Subject: Re: 25%+ improvement in in_cksum speed!
To: None <port-i386@netbsd.org>
From: David Laight <david@l8s.co.uk>
List: port-i386
Date: 09/22/2002 21:37:09
On Wed, Sep 18, 2002 at 12:28:58AM +0100, David Laight wrote:
> > It would be interesting to know what PIII, P4 and athlon XP get.
>
> The P4 figures are interesting!
> The best is a rolled up C loop! - even then it is still only a
> quarter of the speed of a similar athlon.

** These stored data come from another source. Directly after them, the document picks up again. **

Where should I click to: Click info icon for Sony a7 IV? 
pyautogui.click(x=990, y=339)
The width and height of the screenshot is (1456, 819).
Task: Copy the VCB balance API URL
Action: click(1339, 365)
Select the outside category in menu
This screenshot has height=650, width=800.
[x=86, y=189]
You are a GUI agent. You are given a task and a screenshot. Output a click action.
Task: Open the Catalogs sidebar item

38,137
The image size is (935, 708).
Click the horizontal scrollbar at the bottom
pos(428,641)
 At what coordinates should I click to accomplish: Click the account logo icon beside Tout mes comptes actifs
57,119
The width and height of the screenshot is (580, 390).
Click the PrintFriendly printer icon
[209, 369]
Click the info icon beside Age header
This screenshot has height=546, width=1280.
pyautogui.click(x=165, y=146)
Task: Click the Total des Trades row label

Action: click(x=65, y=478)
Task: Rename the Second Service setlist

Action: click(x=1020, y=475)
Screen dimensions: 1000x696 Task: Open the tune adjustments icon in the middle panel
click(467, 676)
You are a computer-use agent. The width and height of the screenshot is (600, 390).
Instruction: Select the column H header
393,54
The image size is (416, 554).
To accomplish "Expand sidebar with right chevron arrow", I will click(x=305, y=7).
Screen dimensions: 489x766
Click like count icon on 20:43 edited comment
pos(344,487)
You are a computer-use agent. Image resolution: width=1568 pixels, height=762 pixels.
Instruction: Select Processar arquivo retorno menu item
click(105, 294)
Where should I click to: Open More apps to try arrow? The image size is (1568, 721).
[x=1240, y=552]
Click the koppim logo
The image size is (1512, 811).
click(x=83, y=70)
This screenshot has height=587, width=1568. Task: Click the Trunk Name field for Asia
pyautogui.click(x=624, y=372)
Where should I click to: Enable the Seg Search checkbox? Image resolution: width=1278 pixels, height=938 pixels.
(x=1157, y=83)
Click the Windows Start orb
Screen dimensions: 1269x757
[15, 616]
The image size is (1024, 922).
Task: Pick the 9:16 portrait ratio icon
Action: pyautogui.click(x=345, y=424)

I've managed to write an SSE2 version for the P4, this gives:

           32 bit C sum f807 took     4185 usecs 0.498891 nsec/byte
      32 bit C pair sum f807 took     8373 usecs 0.998139 nsec/byte
 	  sse2 test sum f807 took     2205 usecs 0.262856 nsec/byte
(I think this is a 1.8GHz P4 - thanks to Greg Oster for testing
this for me.)

I suspect that minor instruction re-ordering will give additional
benefit (I'd start with an empty loop and add the instructions
1 by 1 to different places to see which order is best!)
Unrolling (to 64byte blocks) is also a probable winner.

If I get bored tomorrow I might include the routines in the actual
checksum code...

sse2_mask:
	.word	0xffff,0xffff,0xffff,0
	.word	0xffff,0xffff,0xffff,0
ENTRY(sum_sse2)
	movl	4(%esp),%edx
	movl	8(%esp),%ecx
	pushl	%ebx
	pushl	%esi
	pushl	%edi

	pxor	%xmm0,%xmm0
	pxor	%xmm2,%xmm2
	movdqu	sse2_mask,%xmm7
	xorl	%eax,%eax
	xorl	%ebx,%ebx
1:
	movdqa	(%edx),%xmm1
	movdqa	16(%edx),%xmm3
	pextrw	$3,%xmm1,%esi
	pextrw	$7,%xmm1,%edi
	pand	%xmm7,%xmm1
	addl	%esi,%eax
	pextrw	$3,%xmm3,%esi
	addl	%edi,%ebx
	pextrw	$7,%xmm3,%edi
	paddq	%xmm1,%xmm0
	pand	%xmm7,%xmm3
	addl	%esi,%eax
	addl	%edi,%ebx
	paddq	%xmm3,%xmm2
	addl	$32,%edx
	subl	$32,%ecx
	jnz	1b

	paddq	%xmm2,%xmm0
	addl	%ebx,%eax

	pshufd	$0xee,%xmm0,%xmm1	# abcd -> abab
	paddq	%xmm1,%xmm0		# xx(ab+cd)
	movd	%xmm0,%ebx
	pextrw	$2,%xmm0,%esi
	pextrw	$3,%xmm0,%edi
	addl	%esi,%edi
	addl	%ebx,%eax
	adcl	%edi,%eax
	adcl	$0,%eax

	popl	%edi
	popl	%esi
	popl	%ebx
	ret



	David

--
David Laight: david@l8s.co.uk